Share this post on social media:

Breast Cancer in Men


Though breast cancer primarily affects women, men are certainly not immune to the disease. In fact, more than 2,000 men are diagnosed with breast cancer each year in the United States—and that means men have to take the disease just as seriously as women.

This is not to say that all men need to receive a routine mammogram or perform a self-exam every day, however, depending on factors such as family history, regular check-ups can be a life-saving measure. Here are some of the most interesting statistics surrounding male breast cancer that you may not have considered.
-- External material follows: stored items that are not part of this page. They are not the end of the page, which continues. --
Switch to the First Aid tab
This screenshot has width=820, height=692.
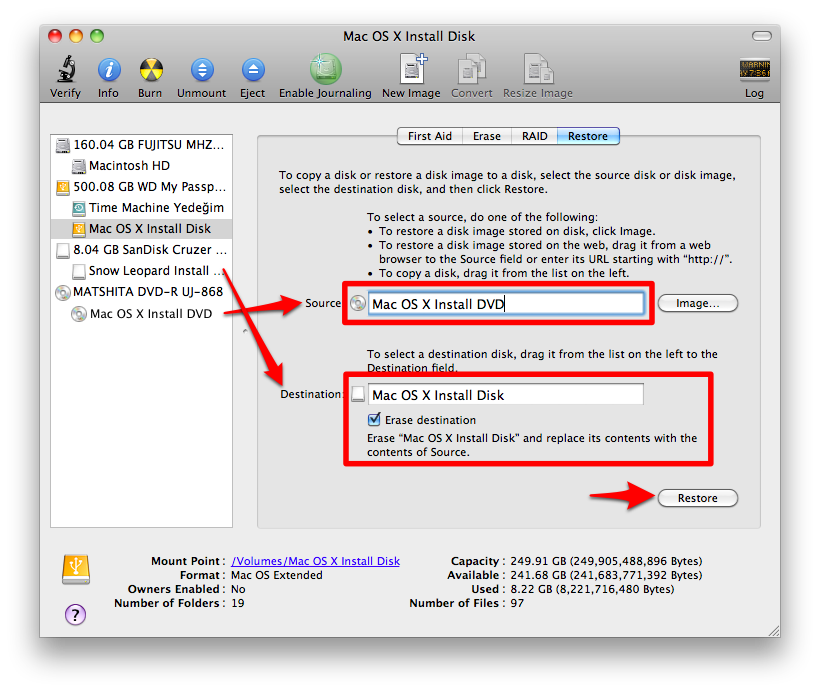click(x=430, y=136)
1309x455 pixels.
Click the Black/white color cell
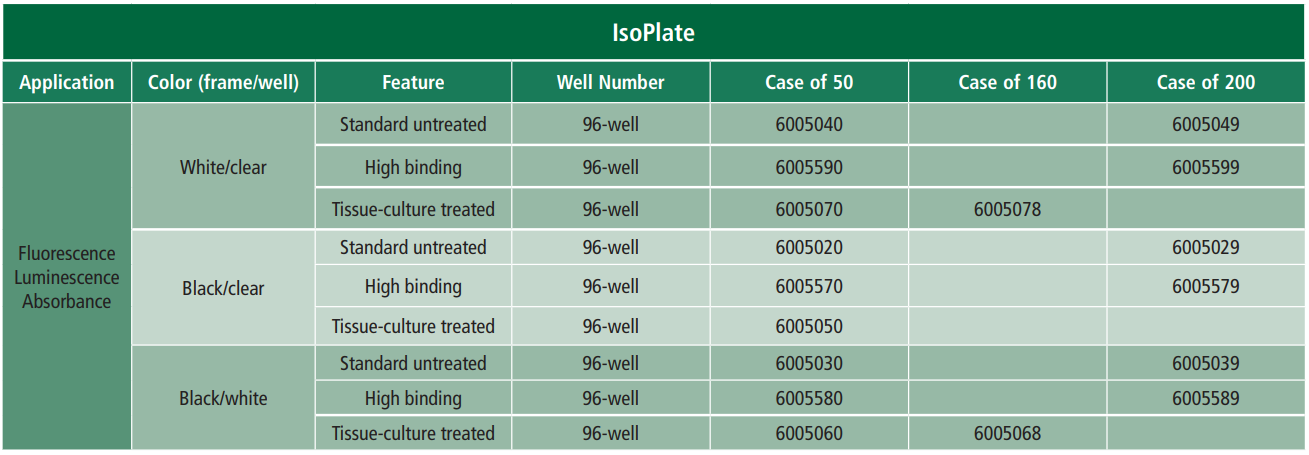(x=223, y=398)
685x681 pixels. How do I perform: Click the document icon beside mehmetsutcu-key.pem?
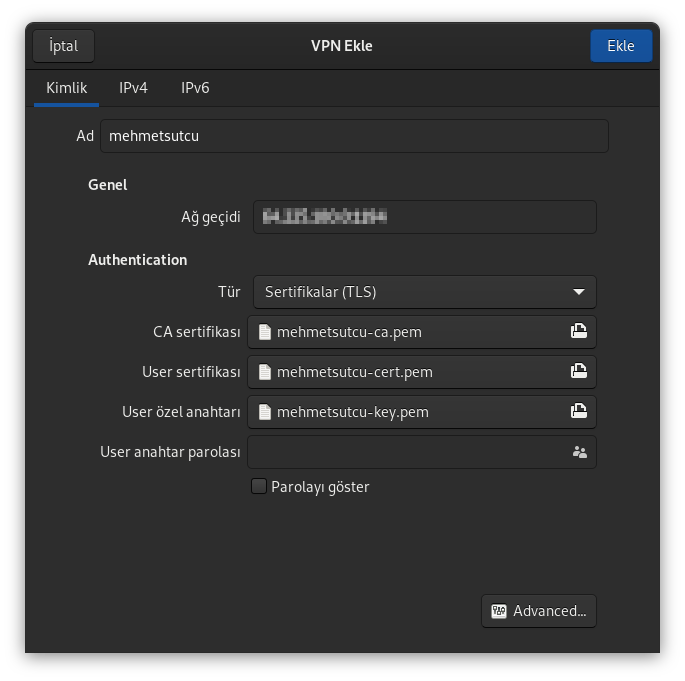(x=265, y=412)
  • Though research for male breast cancer is less prominent than research for women, 33 percent of clinical trials are open to men.
  • Similar to female breast cancer, only 10 percent of men diagnosed report a genetic link to the disease.
  • Risk for developing breast cancer increases with age, and age 68 is the average age for men to be diagnosed with breast cancer. This risk increases though with family history, certain testicular conditions, or behaviors like heavy drinking or smoking.
  • The majority of male breast cancer—92 percent—is considered hormone-receptor-positive, which develops because of an increased presence of estrogen or progesterone.
  • More than 400 men lose their battle with breast cancer every year.
  • According to the American Cancer Society, 2,470 men will be diagnosed with breast cancer this year.
  • There is currently a 5-year projected survival rate of 100 percent for male breast cancer, if detected in its earliest stages.
  • Although less than 1 percent of breast cancer diagnoses comes from men, it is still important to be aware of your individual risks and to get tested.
  • Symptoms for breast cancer in men are similar to those for women, including a lump or hard knot in the breast tissue, change in size or shape, and itchy, scaly or sore skin.
  • Men are often less likely to report symptoms, and therefore are less likely to receive timely treatment for breast cancer.